TASK DIRECTIONS:
Instruction for the entries that follow: retype exactly the lines from the line with "Screen dimensions: 496x279" to the line with "Click the Insert Table icon", both included, and omit all others.

MATERIAL TO PROCESS:
+++

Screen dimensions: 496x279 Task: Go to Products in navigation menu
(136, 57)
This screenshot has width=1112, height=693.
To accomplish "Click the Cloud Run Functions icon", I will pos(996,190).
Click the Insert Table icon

+++

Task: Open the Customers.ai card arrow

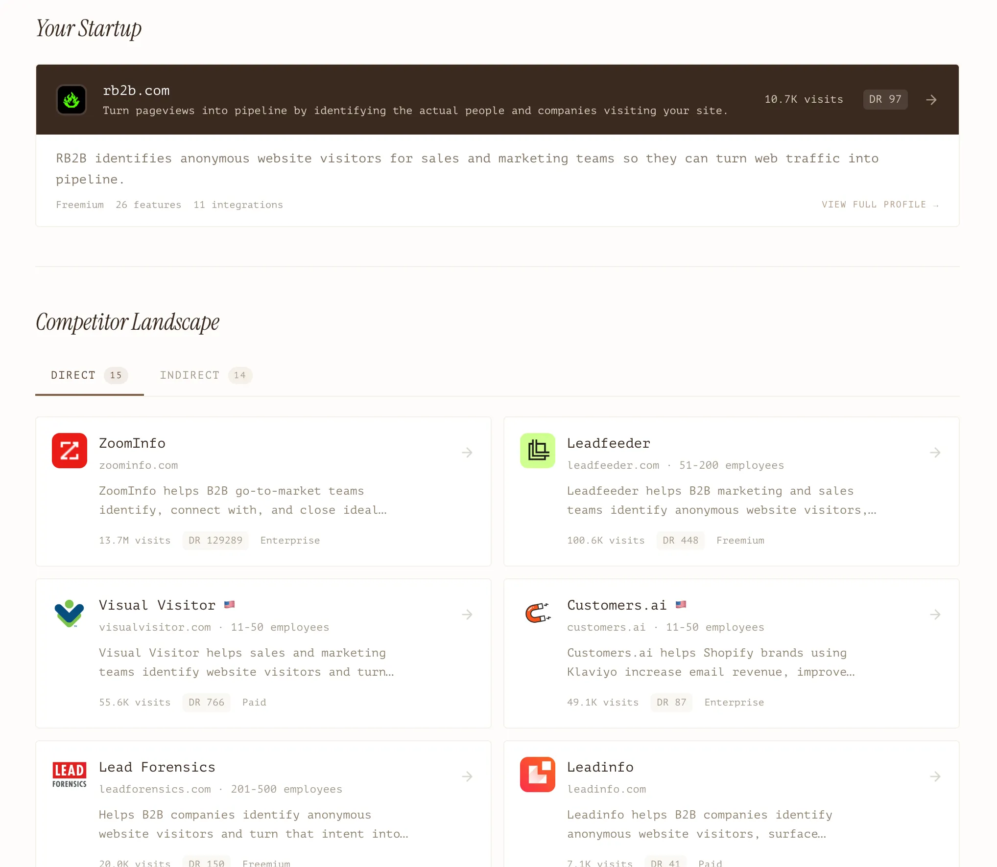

+++

ANSWER SPACE:
Screen dimensions: 496x279 Task: Go to Products in navigation menu
(136, 57)
This screenshot has width=1112, height=693.
To accomplish "Click the Cloud Run Functions icon", I will pos(996,190).
Click the Insert Table icon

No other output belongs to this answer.